** begin Document passage **

Hello,
The test and train data available have let different number of columns. After modeling and applying a machine learning algorithm, when I try to predict, I get an error that says the test data (6 columns) has fewer columns than the train (about 45 columns).
Please what can I do in this situation?
Hi @Jimal, you need to add the missing cols before applying your model. recall the final model will be expecting the same number of constants you used to build the model, then apply weights before predicting ~ hope that helps
Thank you for the response.
if I'm to add 30+ column to the test data, what will be the values of each column. I feel it's not cool to come up with random values for each columns.
I think that's the challenge. I haven't not had the time to model as yet on this challenge but I think that's the key
Okay
Thank you
Hello Jimal,
This is a forecasting challenge, majority of the information in train is target related information or by products /breakdown of target information (selliin). Hence, these are all unknown features at test time, they are provided for you to build a profile/representation of the pattern of distribution for the product of interest, such that given only a month, year and product name, you are able to infer future forecasts. You need to structure the dataset such that given database information, there is a corresponding sellin target to be predicted or apply a time series model, sequence to sequence model to represent the sellin trend of the dataset.
I hope this helps.
Yes. To an extent. Thank you
Thinking about it again, your advice gave me an idea.
Thank you
Awesome, all the best!

** end Document passage **
** begin Records supplied **

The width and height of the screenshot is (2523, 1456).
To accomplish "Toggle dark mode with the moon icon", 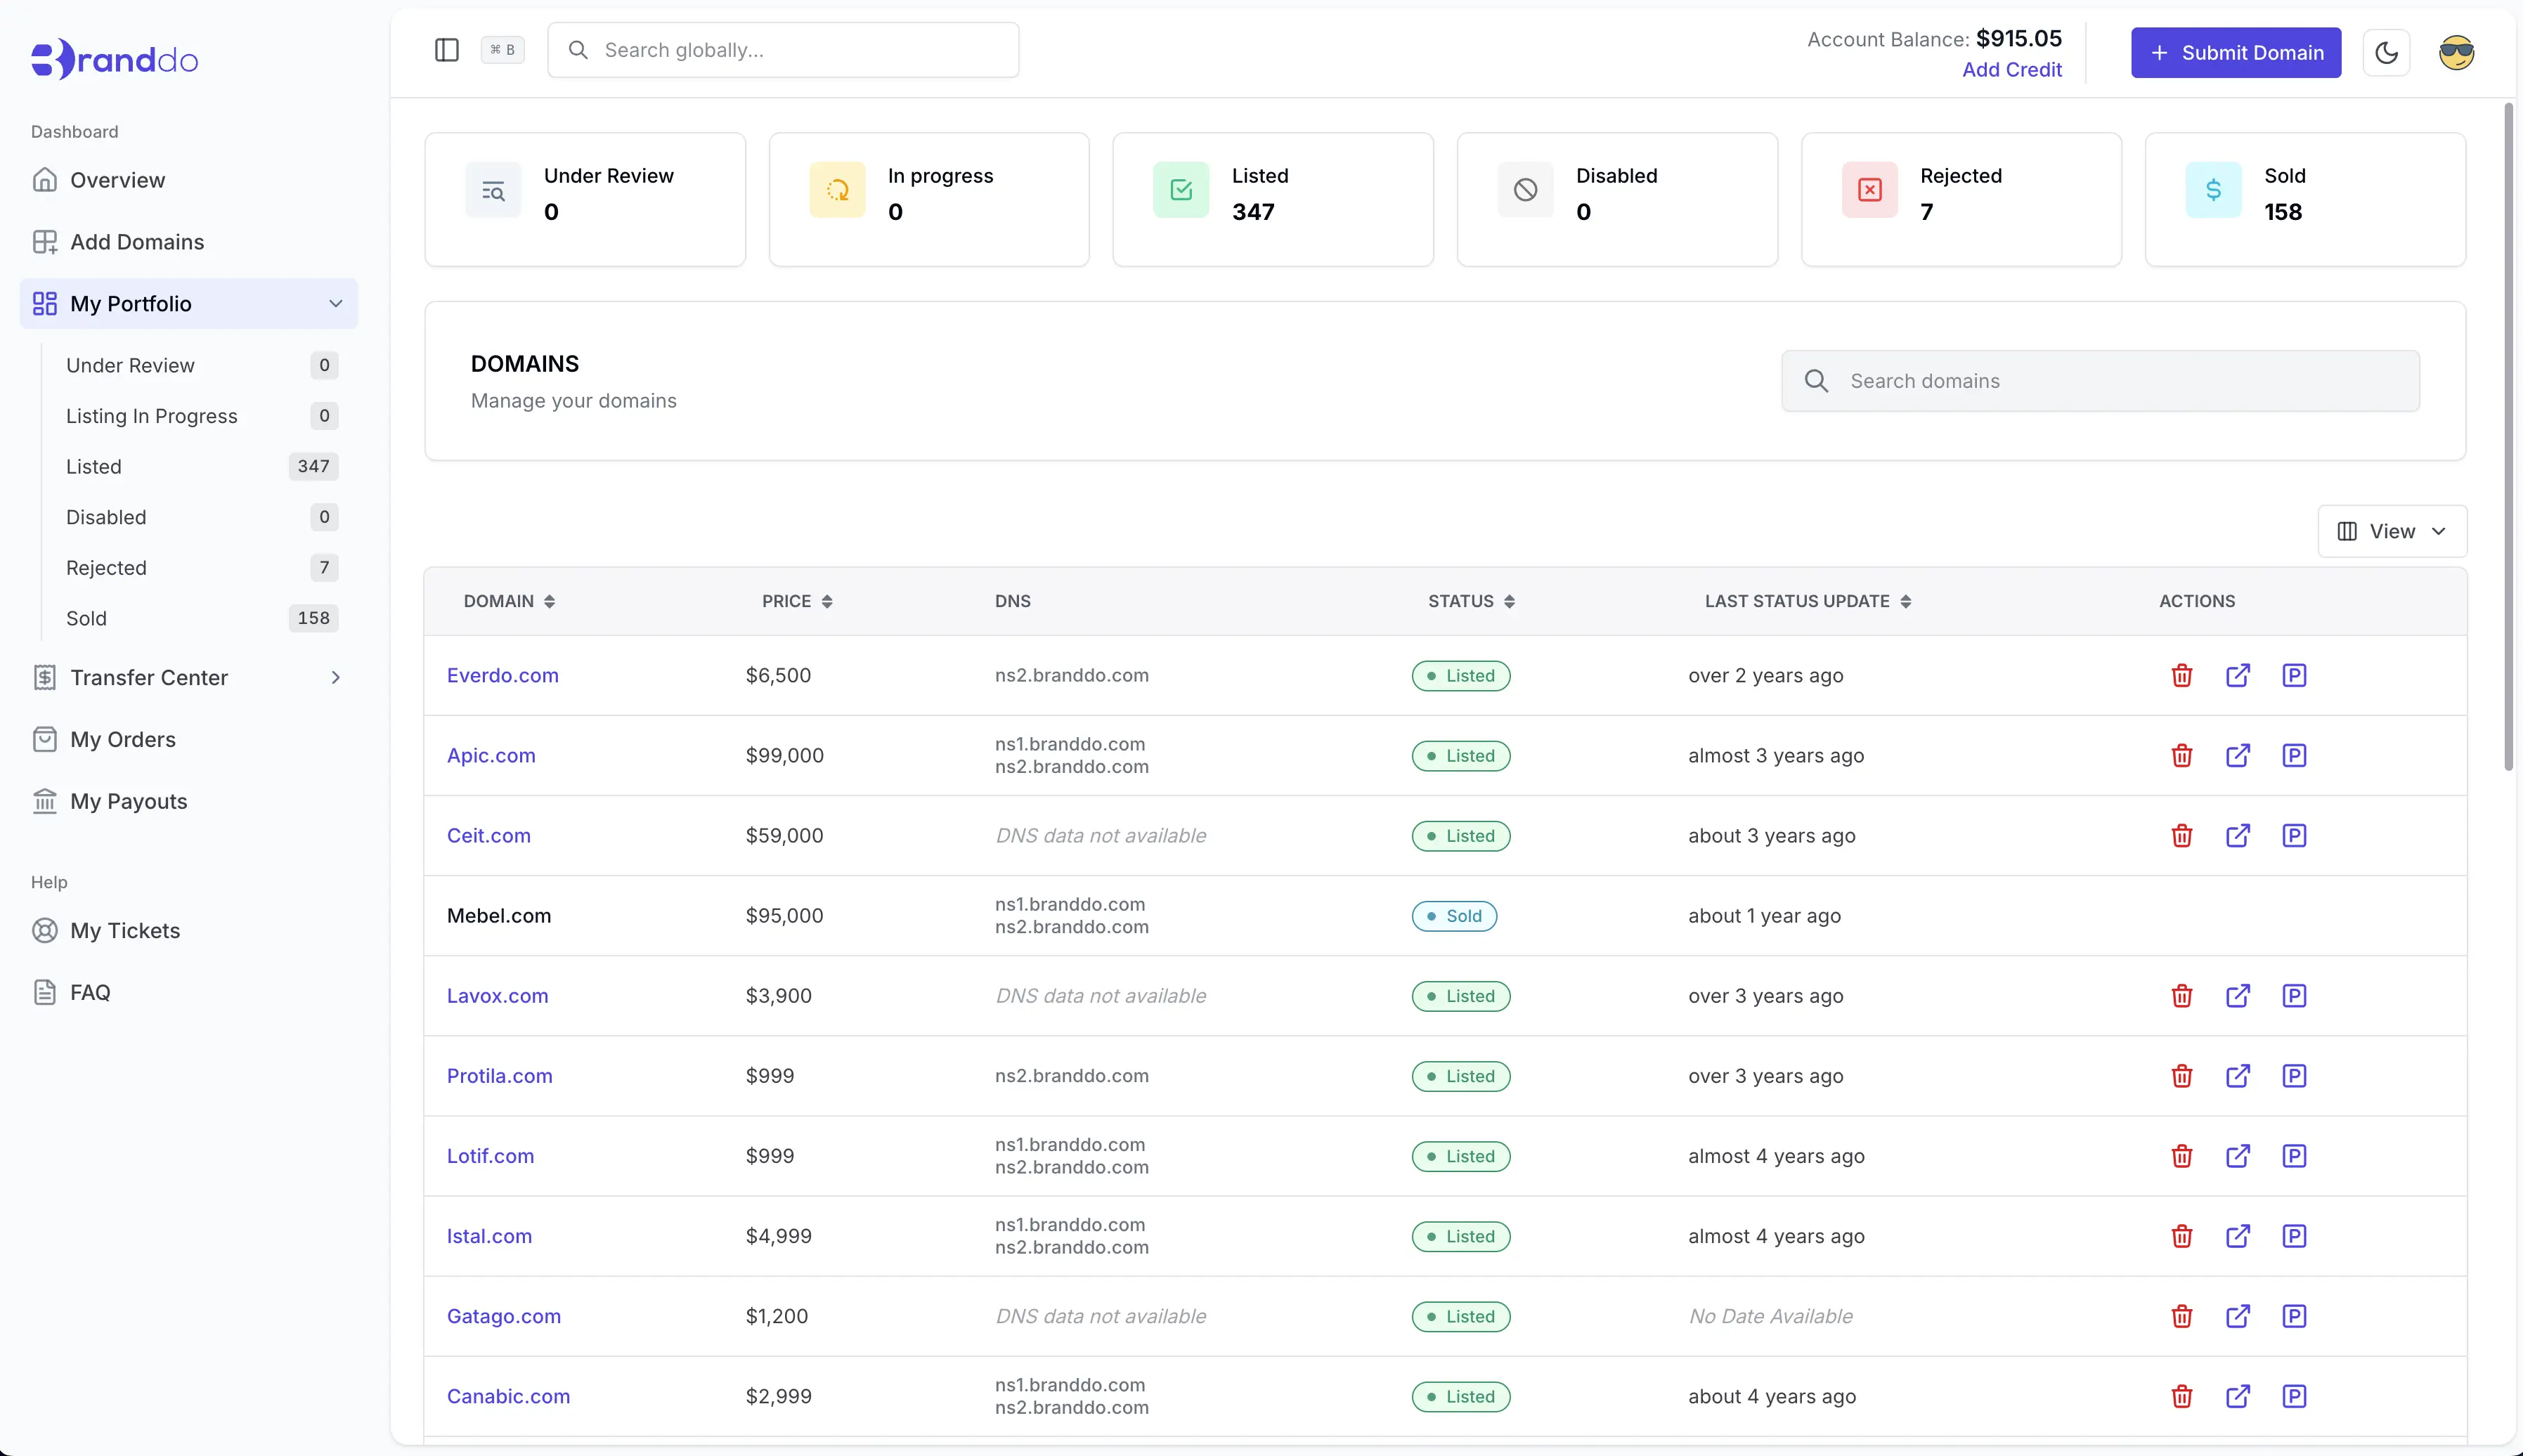I will click(2386, 52).
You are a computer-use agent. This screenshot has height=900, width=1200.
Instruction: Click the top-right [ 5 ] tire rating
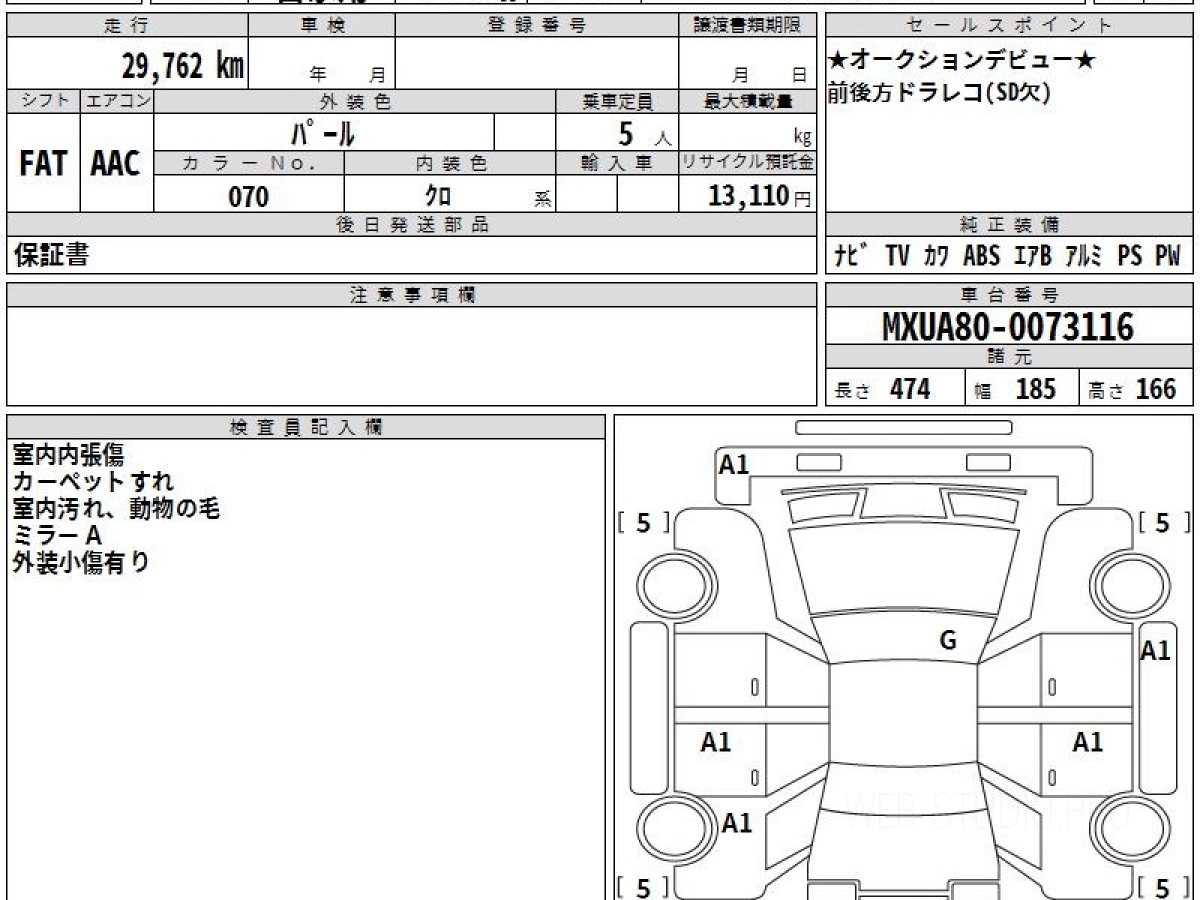click(1162, 523)
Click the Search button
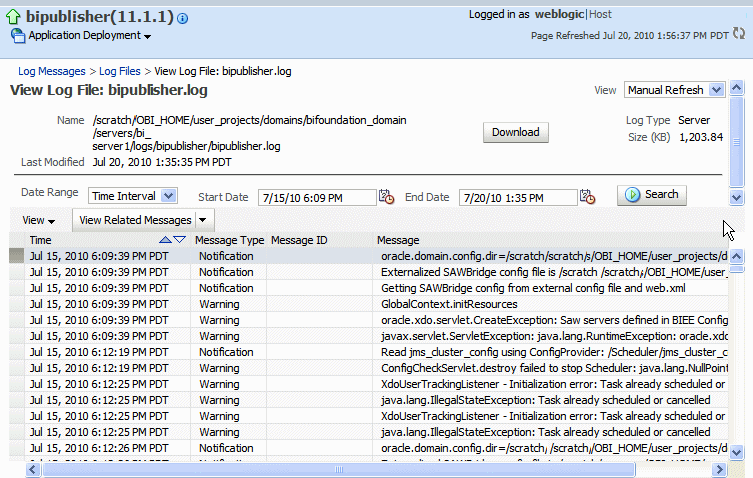Viewport: 753px width, 478px height. coord(652,195)
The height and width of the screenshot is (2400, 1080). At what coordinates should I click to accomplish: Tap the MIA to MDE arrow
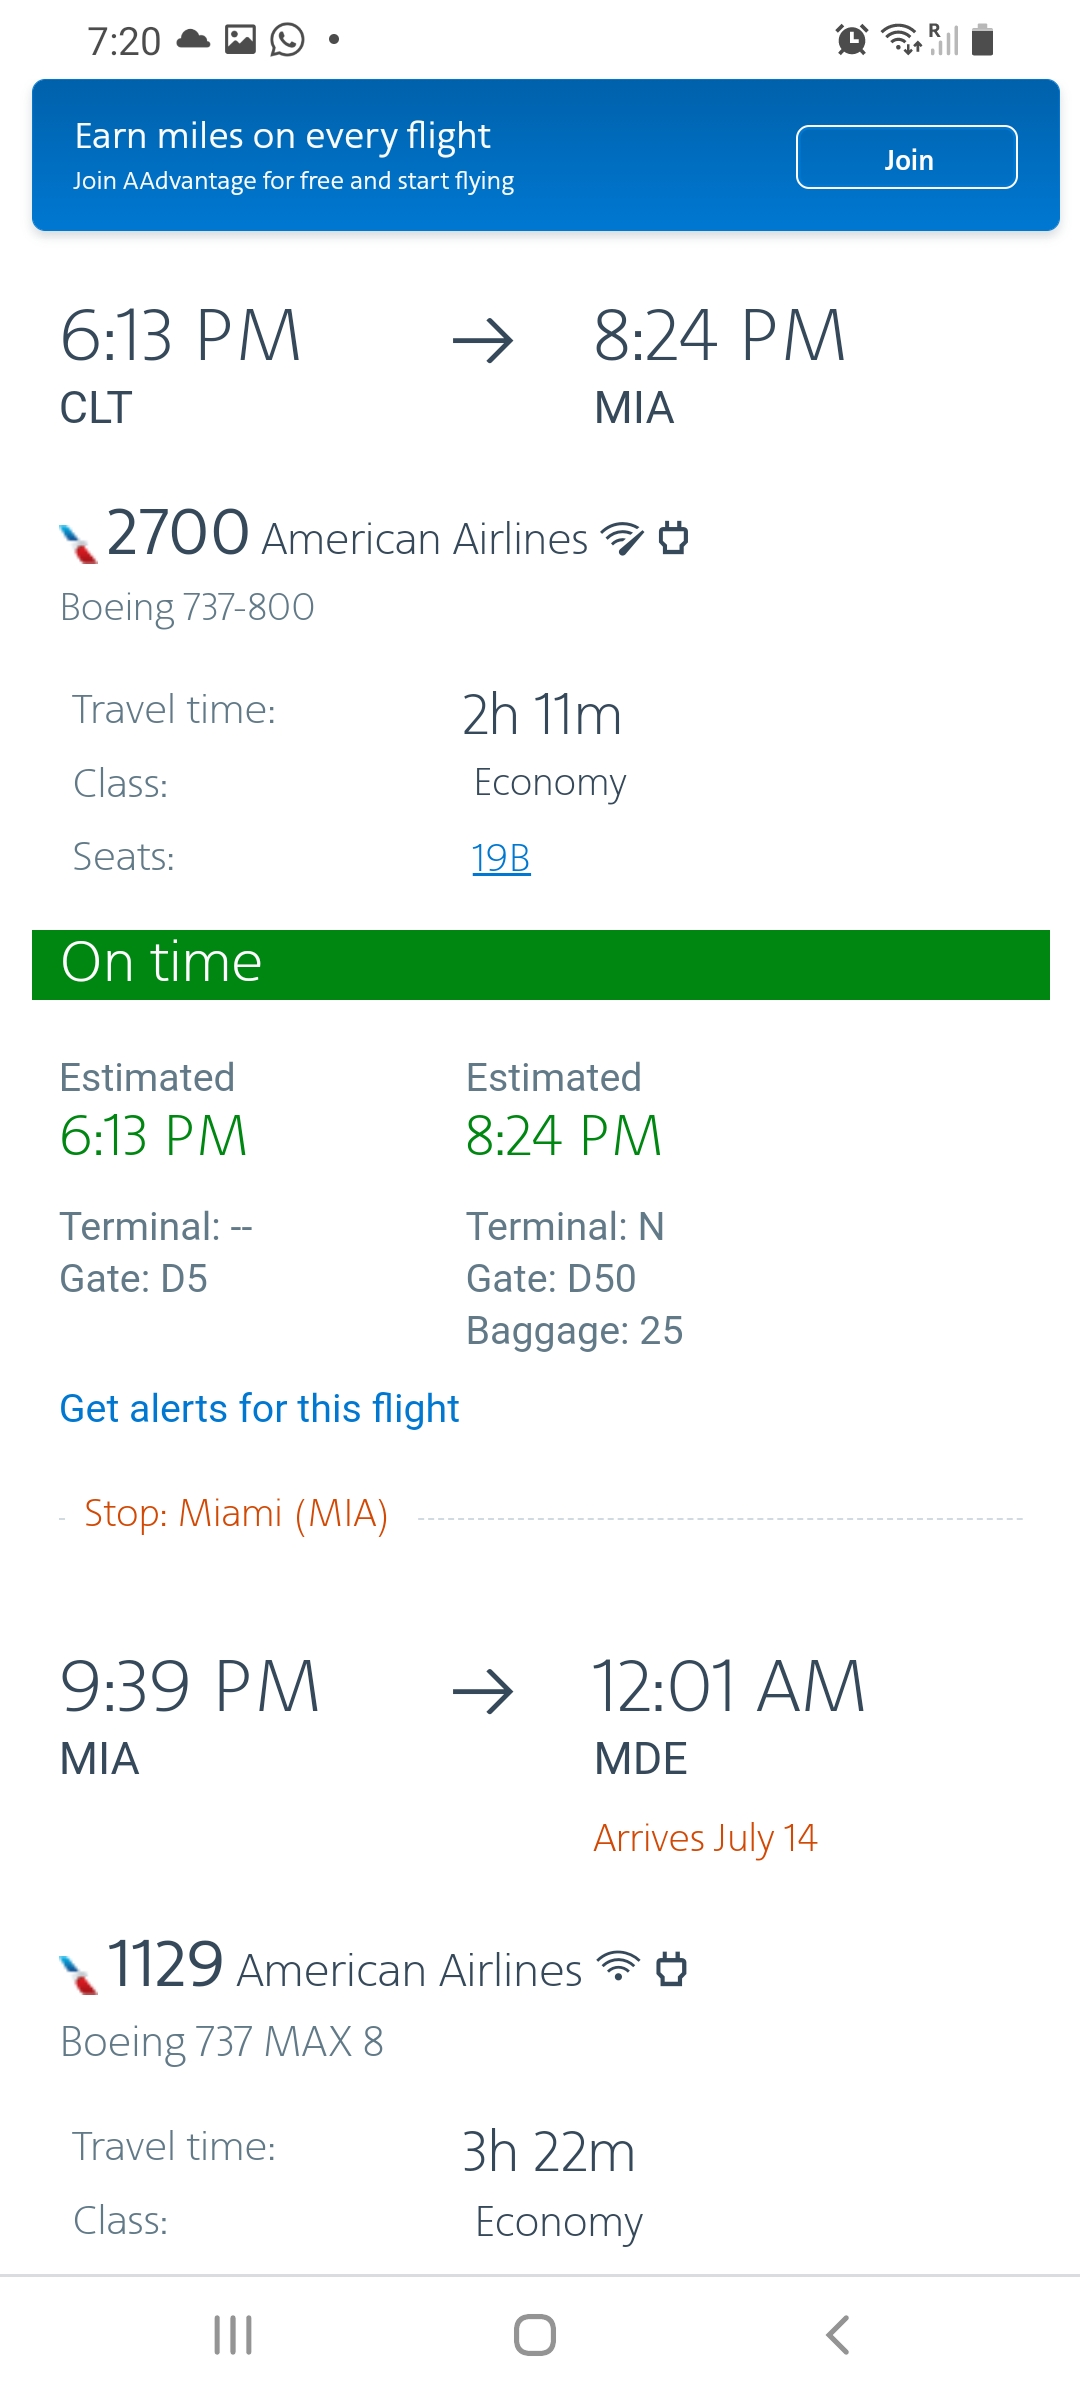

** end Records supplied **

## Requirement 1
Name the pieces of information that, according to the forum thread, are the only ones needed at test time to infer future forecasts.
## Requirement 2
Render the stretch of entries from the line containing "You are a computer-use" through the end of the entries as a numbered list, omitting the pictures and any blank lines.
The forum thread and the entries are unrelated materials.

## Written solution 1
- Month
- Year
- Product name

## Written solution 2
1. You are a computer-use agent. This screenshot has height=900, width=1200.
2. Instruction: Click the top-right [ 5 ] tire rating
3. click(1162, 523)
4. Click the Search button
5. Viewport: 753px width, 478px height. coord(652,195)
6. The height and width of the screenshot is (2400, 1080). At what coordinates should I click to accomplish: Tap the MIA to MDE arrow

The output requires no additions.